Ao falar sobre sua condição dentro da unidade, Geraldo afirmou que, entre os internos, deixou de ser identificado apenas como o homem acusado pela imprensa de matar a esposa e passou a ser reconhecido pela patente e pela acusação que enfrenta.
“Aqui, eu não sou o Geraldo que a imprensa acusa de matar a Gisele. Aqui, dentro dos internos, eu sou o tenente-coronel que assassinou uma soldado”, declarou.
As afirmações sobre intimidação, cobranças e tratamento dentro do presídio são versões apresentadas por Geraldo Neto durante o interrogatório. O IPM, conforme as informações apresentadas, não confirma represálias contra o oficial.
Interrogatório é novamente adiado
O tenente-coronel deveria ser interrogado pela Justiça comum nesta terça-feira (8), mas a audiência foi adiada pela terceira vez.
Em decisão assinada na sexta-feira (4), a juíza Michelle Porto de Medeiros Cunha Carreiro remarcou o interrogatório para 5 de outubro, às 13h.
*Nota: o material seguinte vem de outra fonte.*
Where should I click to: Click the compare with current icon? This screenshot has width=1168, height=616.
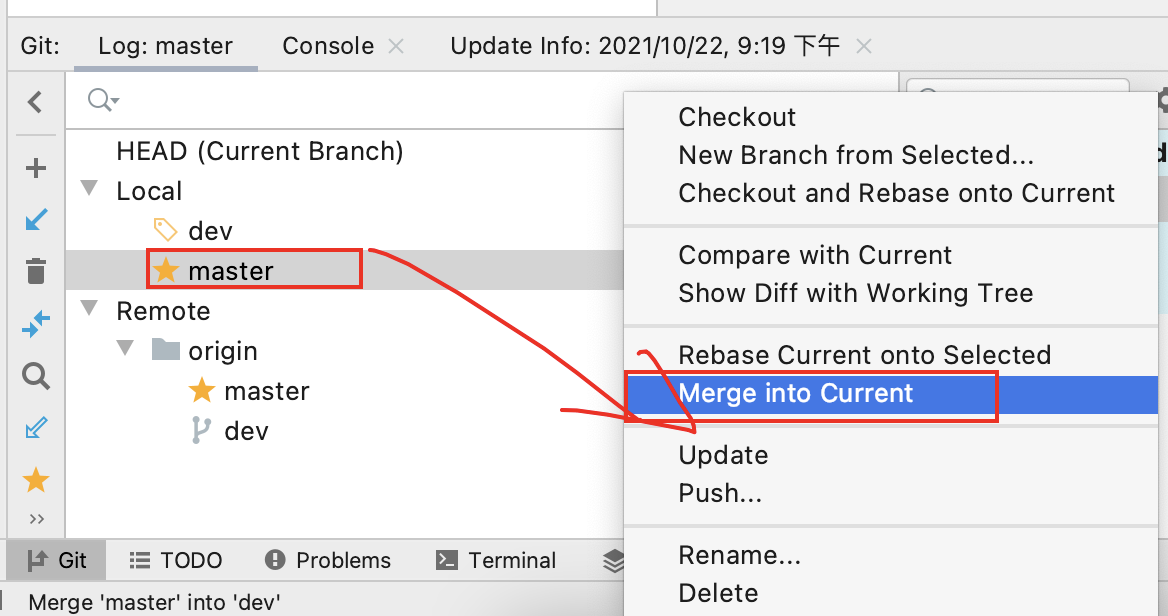coord(36,324)
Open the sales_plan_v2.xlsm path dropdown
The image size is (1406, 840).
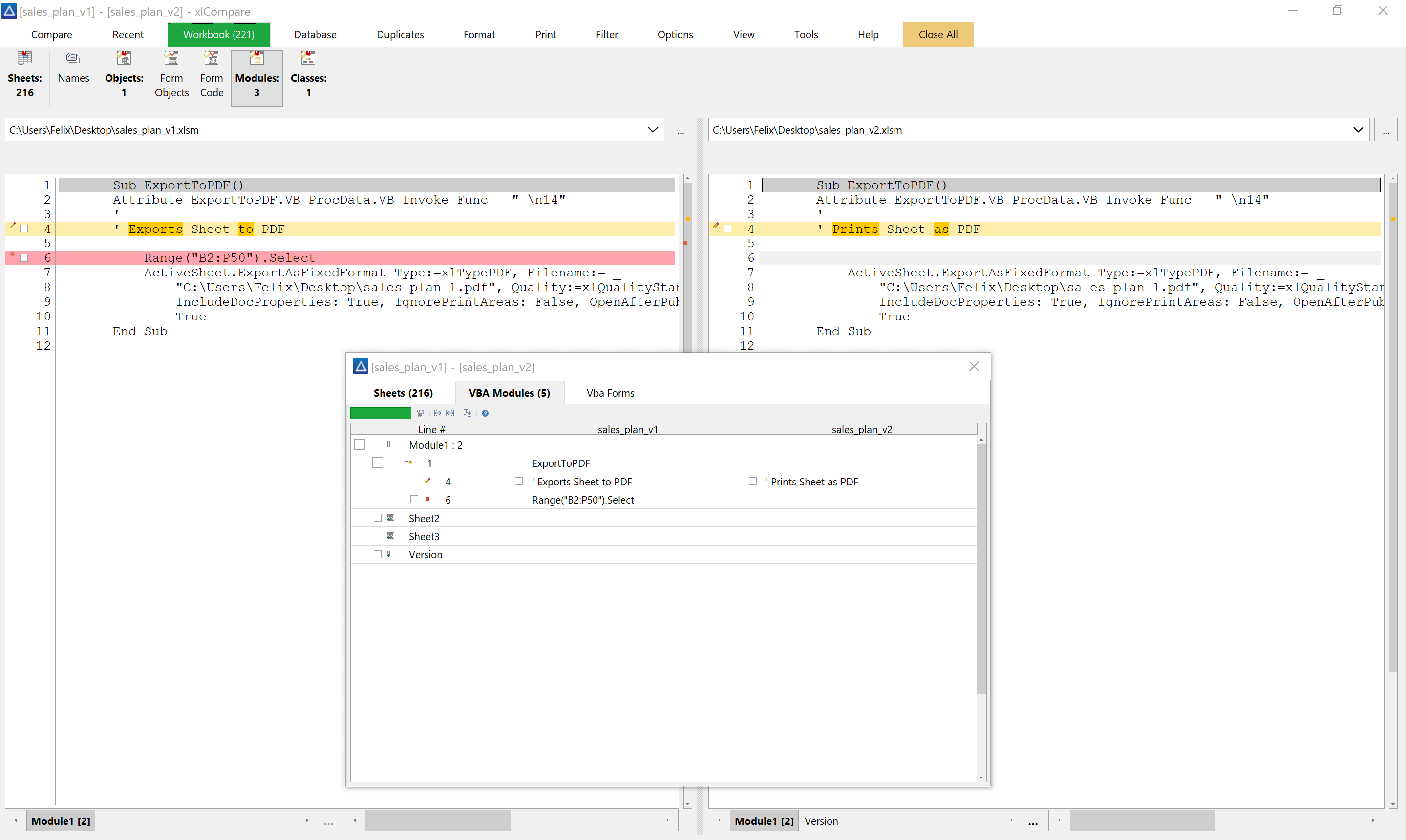1358,129
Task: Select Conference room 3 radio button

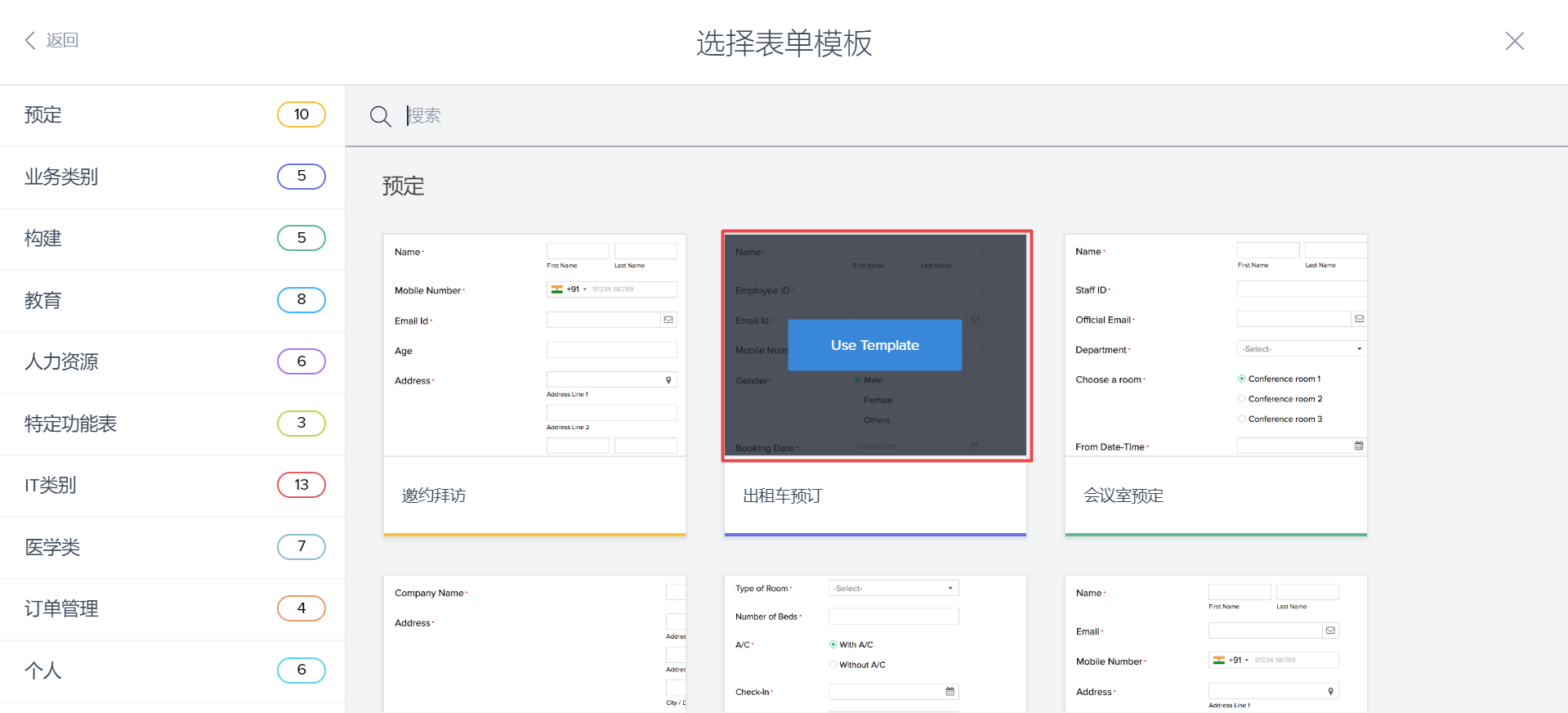Action: click(x=1242, y=419)
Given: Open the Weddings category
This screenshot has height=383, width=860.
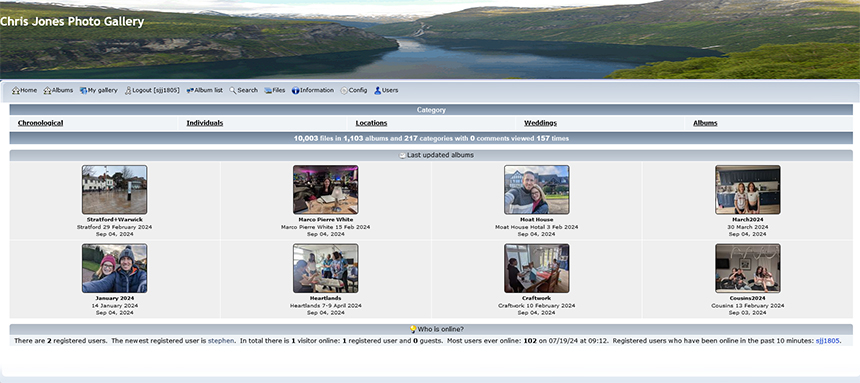Looking at the screenshot, I should click(x=540, y=123).
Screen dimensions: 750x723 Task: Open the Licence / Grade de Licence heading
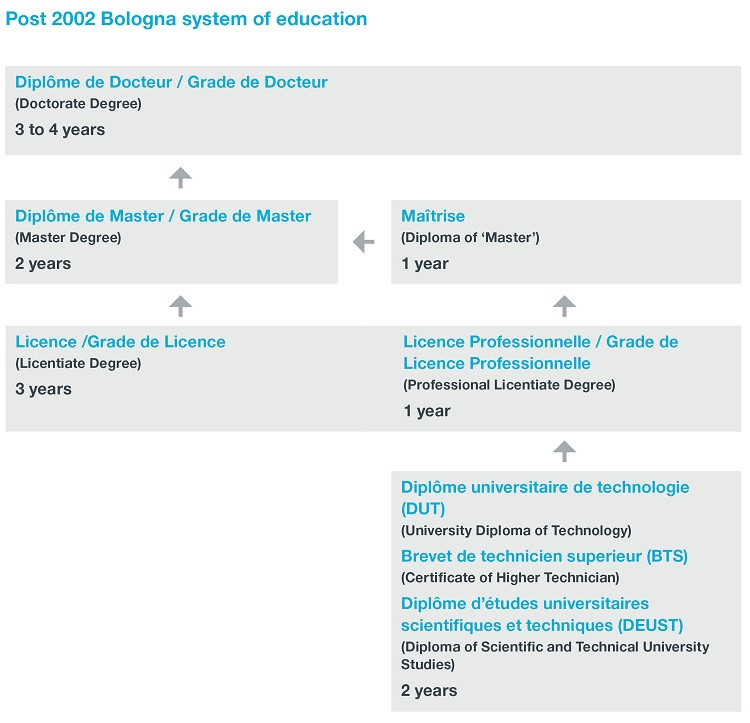(120, 342)
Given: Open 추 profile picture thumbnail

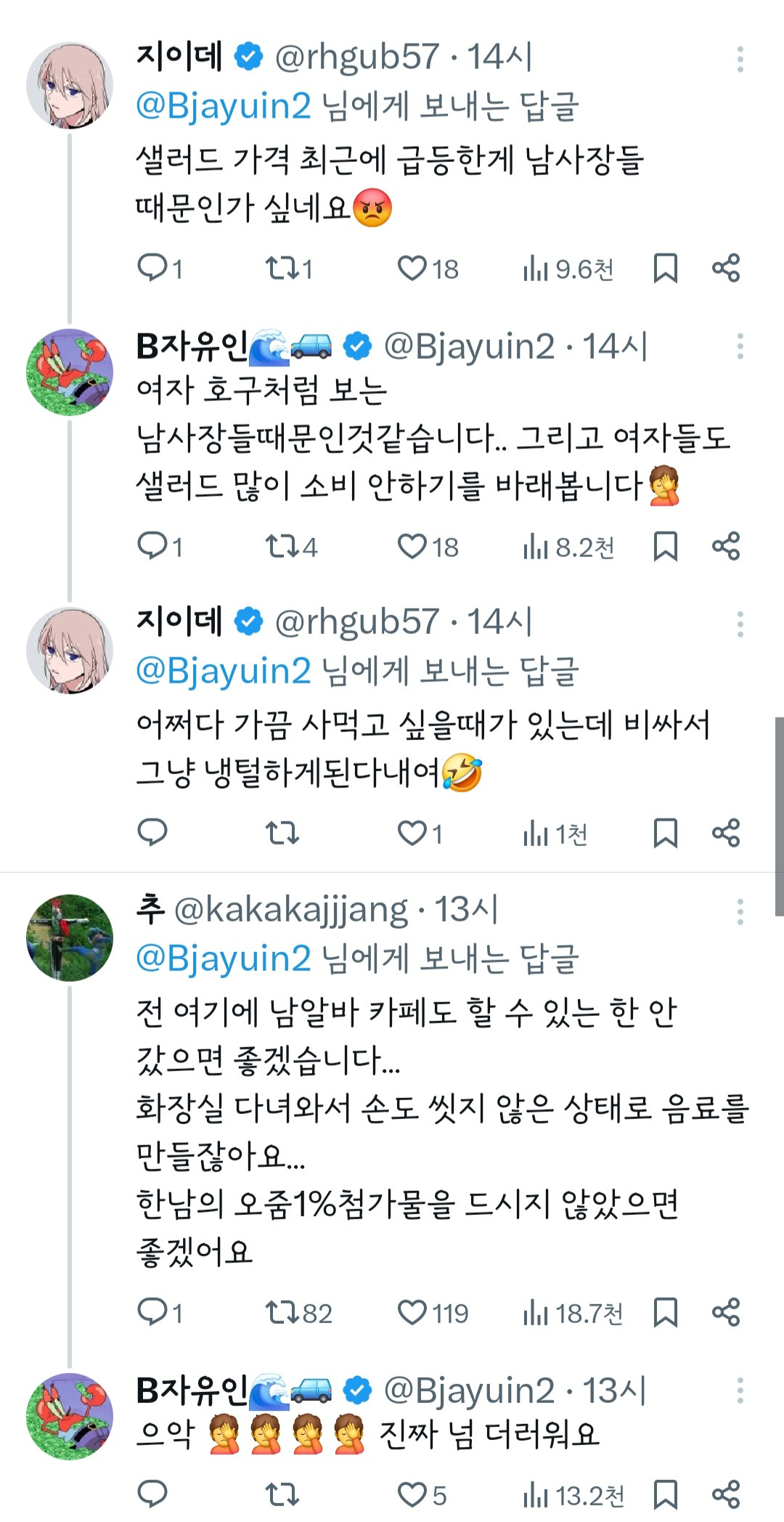Looking at the screenshot, I should tap(70, 938).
O novo adiamento ocorreu depois que a defesa pediu a realização de diligências complementares antes da oitiva. A magistrada determinou que a perita Amanda Rodrigues Marinone esclareça quem realizou uma gravação mencionada durante uma audiência.
A juíza também requisitou ao Instituto de Criminalística uma nova complementação dos quesitos apresentados pela defesa, considerada pela magistrada como “nova (e derradeira) complementação”. O prazo estabelecido para a medida é de 20 dias.
Geraldo Leite Rosa Neto responde à acusação de matar a esposa, a soldado Gisele Alves Santana. O caso segue em tramitação na Justiça.